Edmond Scheirlink is ook al soldaat en Emiel moet  al gauw. Alix, al de jongens van onze streek komen dikwijls naar Watou: Joseph Verbeke en 2 Capons en 2 van Bostijns , Emiel en Jules en Joseph Rosé en al de die van Beselaere en de Rozenhoek. Ik kan nog veel klappen tegen die mannen.

Alix, hoe gaat het met Marie Vanmeenen haar man en Medard heeft 1 peerdt en Omer Lagrou heeft ook 1 peerdt en zij werken tegaar er mede en zijn kinder alle 5, het gaat goed.

Alix, ik heb al dikwijls gehoord dat gij in het wit kruis was. Als gij schrijft zegt als het waar is. of niet.
Nu meer nieuws weet ik niet en ik verwacht in t kort een antwoord en doet de complimenten aan uw ouders, broeder en zusters en de vrienden die gij kent.

Uw vriendin Irene Huyghe

Zegt ook aan uw ouders dat Bostijns waar wij geweest hebben in Poperinge zijn en dat Cyriel ook soldaat is.

woensdag 16 oktober 2019

Nieuwjaar wensen

28/12/1917  Speciale Nieuwjaarsbrief van broer Achiel
Honfleur le 28/12/1917
Ik kom u een geluk en zalig nieuwjaar wensen. De goede gezondheid binst geheel het jaar van  18. En ook de vrede want het duurt nu al lang genoeg dezen oorlog. Maar als wij het gelijjk zullen mogen hebben van die duitsch een weinig te doen springen met onze kleine cannonsches dan zal het wel gaan ,maar wij ook zullen misschien moeten springen voor hunder.  Maar nu tot daar ,wij strijden voor God ,voor u en voor het vaderland. Wij moeten strijden tot der dood en wij zullen.   

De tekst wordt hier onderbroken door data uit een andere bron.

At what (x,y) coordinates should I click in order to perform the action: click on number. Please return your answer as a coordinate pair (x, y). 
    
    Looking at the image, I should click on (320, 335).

 Nu ik weet niet meer, tot later Alice, wensch ook een zalig nieuwjaar aan Margritte en de twee kleine. Ik had het vergeten. Aanvaard mijne beste groeten van uw toegenegen broeder Achille.

Villiers 2 jan. 1918
Zeer beminde neef en familie,
Met de vernieuwing van het jaar is het nogmaals schriftelijk dat wij moeten een nieuwjaar wenschen. Het ware te hoopen dat het zou de laatste keer zijn want we zijn hedt al even moe in dat frankrijk zoo ver van vrienden en kennissen dat wij nooit maar meer ons kunnen verhelpen met nu en dan een brief te schrijven en nooit het geluk hebben van mekaar nauwelijks te spreken. Die onzsen enige wensch is. ....
Uw oncle en tante, kozins en Nicht Camiel Dewitte

Maisons Laffitte 31 dec. 1917Beste vriendinne Alix,                                                                                                                              Ik komme vooreerst een gelukkig en zalig nieuw jaar te wenschen aan u en geheel uw huisgezin. Het is te hoopen dat wij van deez jaar elkander zullen weeder zien en weeder mogen gebuurs zijn....Beste vriendinne, wil in tusschen mijne beste groeten aanvaarden van uw gebuur vrouw            Maria Vanmeenen.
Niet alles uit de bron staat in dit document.